Minnesota Republican members of Congress remain opposed to impeachment efforts against President Donald Trump, who Democrats say incited a violent insurrection at the Capitol last week.
Reps. Tom Emmer, Michelle Fischbach, Jim Hagedorn and Pete Stauber have all come out against the article of impeachment introduced by Democrats in the House of Representatives Monday. The article asserts that Trump incited the insurrection through his rhetoric and continued unfounded allegations of voter fraud in the 2020 election.
The insurrection came the same day that Congress certified President-elect Joe Biden’s electoral college win. Despite the violence, Fischbach (CD-7) and Hagedorn (CD-1) voted to object to election results in Arizona and Pennsylvania.
MPR political reporter Brian Bakst obtained statements from all four Republican members of Minnesota’s Congressional delegation. They all said they intended to vote no on the article of impeachment, which the House is expected to take up Wednesday.
The opposition from Minnesota's Republican delegation comes despite a growing number of GOPers supporting impeachment, among them House Republican Conference Chair Rep.

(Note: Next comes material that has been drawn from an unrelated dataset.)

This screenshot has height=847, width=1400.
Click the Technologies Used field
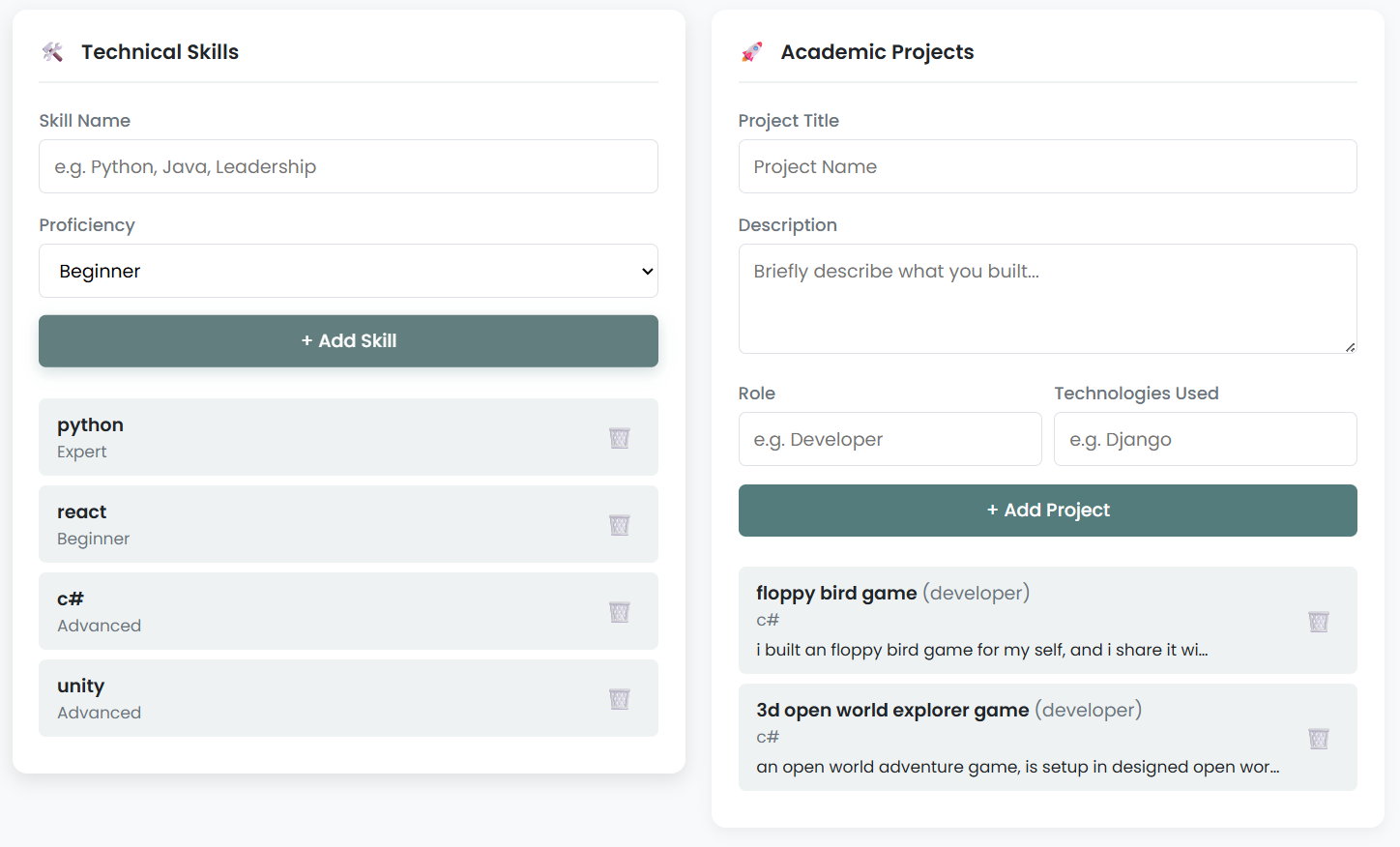1205,439
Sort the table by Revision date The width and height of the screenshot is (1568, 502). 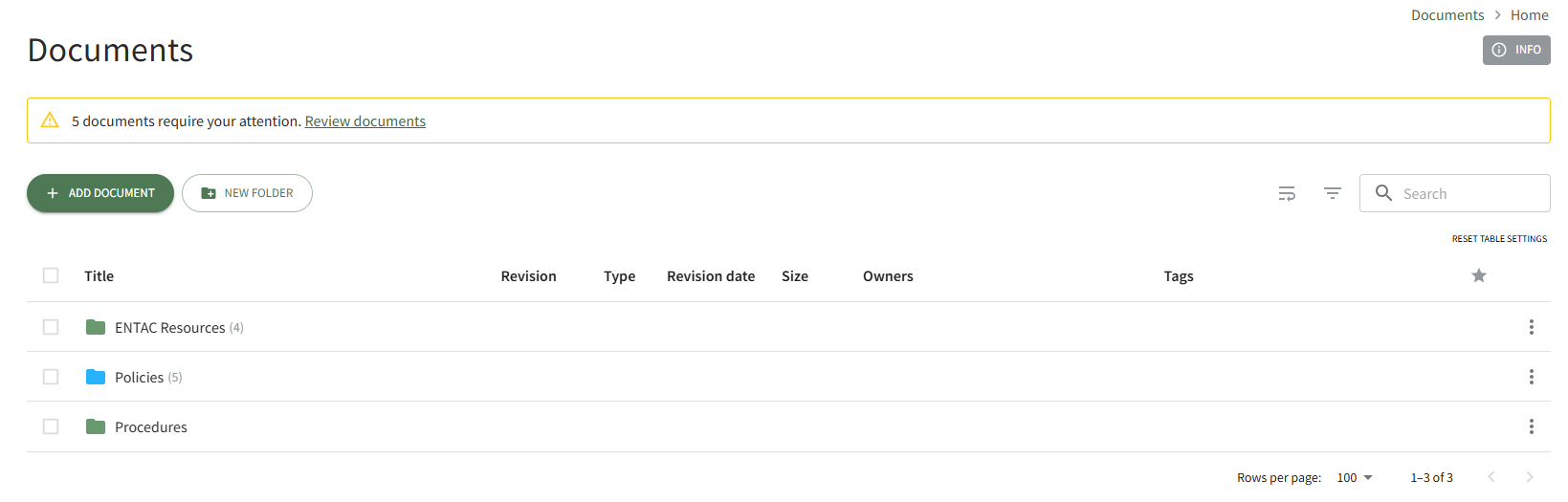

Liz Cheney, while Senate Majority Leader Mitch McConnell reportedly supports the effort, though he has not indicated whether he would vote in favor.
Emmer, who also chairs the National Republican Congressional Committee, called impeachment efforts divisive, but condemned the actions at the Capitol.
“We must come together to heal our nation, but House Democrats’ latest attempts to remove the president from office will further divide us,” Emmer said in a statement.
Minnesota Democrats have been supportive of impeachment efforts, with Rep. Ilhan Omar even introducing her own articles of impeachment. Omar’s articles are not being taken up, but she, along with the other three Democrats from Minnesota, have signed onto the article being voted on.
“Together, we will hold this president accountable and restore our democracy,” Omar said in a statement.
On Tuesday, the House also voted on a resolution asking Vice President Mike Pence to invoke the 25th Amendment to remove Trump from office. Pence has rejected the effort in a letter to House Speaker Nancy Pelosi, according to the New York Times.
Hagedorn, who voted against the resolution, was also critical of the effort.
“On January 20th, a new president will be sworn in. President-elect Biden and other Democrats have called for national unity,” Hagedorn said in a statement.
“Yet, House Democrats are focused on futile efforts to force cabinet officers to deploy a process that has been used far more often in television dramas than in real life. Such a maneuver is divisive and not appropriate in this case.”